How Volume and Open Interest Signal Practical Liquidity
Trading volume measures how many contracts change hands during a given session, while open interest measures how many contracts remain outstanding. High daily volume indicates active trading flow, whereas high open interest indicates a deep pool of existing positions. Liquid options typically exhibit both, but the balance between them matters.
High volume with low open interest often reflects short-term trading or hedging activity that may not persist. This can create the illusion of liquidity that disappears quickly once the immediate flow subsides. In contrast, high open interest provides structural liquidity because many participants already hold positions and are more likely to transact around those strikes.
Bid-Ask Spreads as a Cost of Liquidity
The bid-ask spread is the difference between the highest price a buyer is willing to pay and the lowest price a seller is willing to accept. This spread represents an implicit transaction cost paid by traders and compensation for liquidity providers, such as market makers, who assume inventory and volatility risk. Wider spreads increase trading costs and reduce execution efficiency.
Options with low volume and low open interest tend to have wider bid-ask spreads because market makers face greater uncertainty about their ability to offset risk. Even if quoted prices appear attractive, the effective execution price may be materially worse once slippage is considered. Volume and open interest help identify whether quoted prices are reliable or merely indicative.
Execution Quality and Market Impact Risk
Execution quality refers to how closely a trade is filled relative to the intended price. In illiquid options, even modest order sizes can move prices, a phenomenon known as market impact. This risk is amplified in contracts with thin open interest, where fewer resting orders exist to absorb trades.
High open interest reduces market impact by increasing the likelihood that opposing orders already exist. High volume confirms that trades are occurring regularly at those levels. Together, they improve the probability of fills near the mid-price rather than at unfavorable extremes of the spread.
Interpreting Volume and Open Interest Together Before Trading
Evaluating volume or open interest in isolation provides an incomplete picture of execution risk. High volume without sustained open interest may support short-term entry but complicate exit if activity fades. High open interest without current volume may indicate latent liquidity that requires patience to access.
Options traders use both metrics to assess whether liquidity is durable or transient. This assessment directly affects position sizing, order type selection, and expectations around slippage, making volume and open interest practical tools for execution analysis rather than abstract market statistics.
Interpreting Volume and Open Interest Individually: What Each Tells You (and What It Doesn’t)
Although volume and open interest are often analyzed together, each metric conveys distinct information about option market activity. Interpreting them correctly requires understanding what each measures, the behaviors they capture, and their inherent limitations. Treating them as interchangeable leads to misjudgments about liquidity, conviction, and execution risk.
What Trading Volume Represents in Options Markets
Trading volume measures the number of option contracts exchanged during a specific period, typically a trading day. Each contract traded increments volume regardless of whether the transaction opens a new position or closes an existing one. Volume is therefore a flow variable, capturing current activity rather than accumulated exposure.

### Exercise brief
Answer these questions using the options liquidity text:
1. What does open interest measure?
2. What is the name for price movement caused by even modest order sizes in illiquid options?
3. What kind of variable is trading volume called?
You won't need the lines that follow.

Item coordinate data
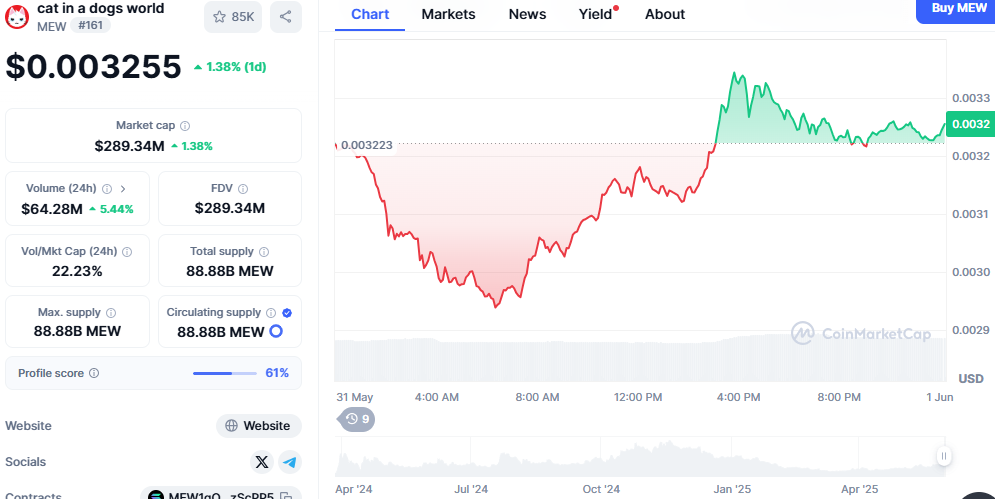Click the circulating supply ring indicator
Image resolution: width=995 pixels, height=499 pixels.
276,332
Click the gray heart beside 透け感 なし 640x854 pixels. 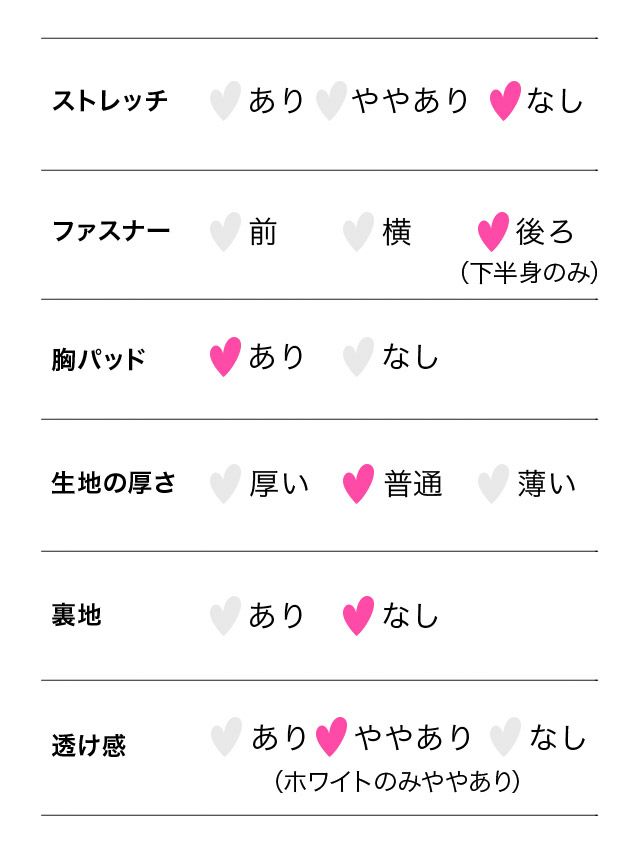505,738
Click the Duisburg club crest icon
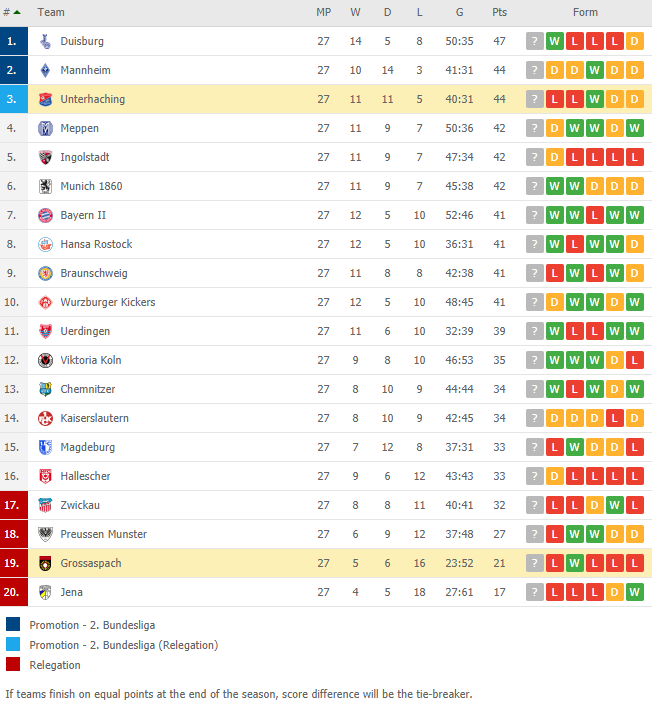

### Output of the exercise
1. How many contracts remain outstanding.
2. Market impact.
3. A flow variable.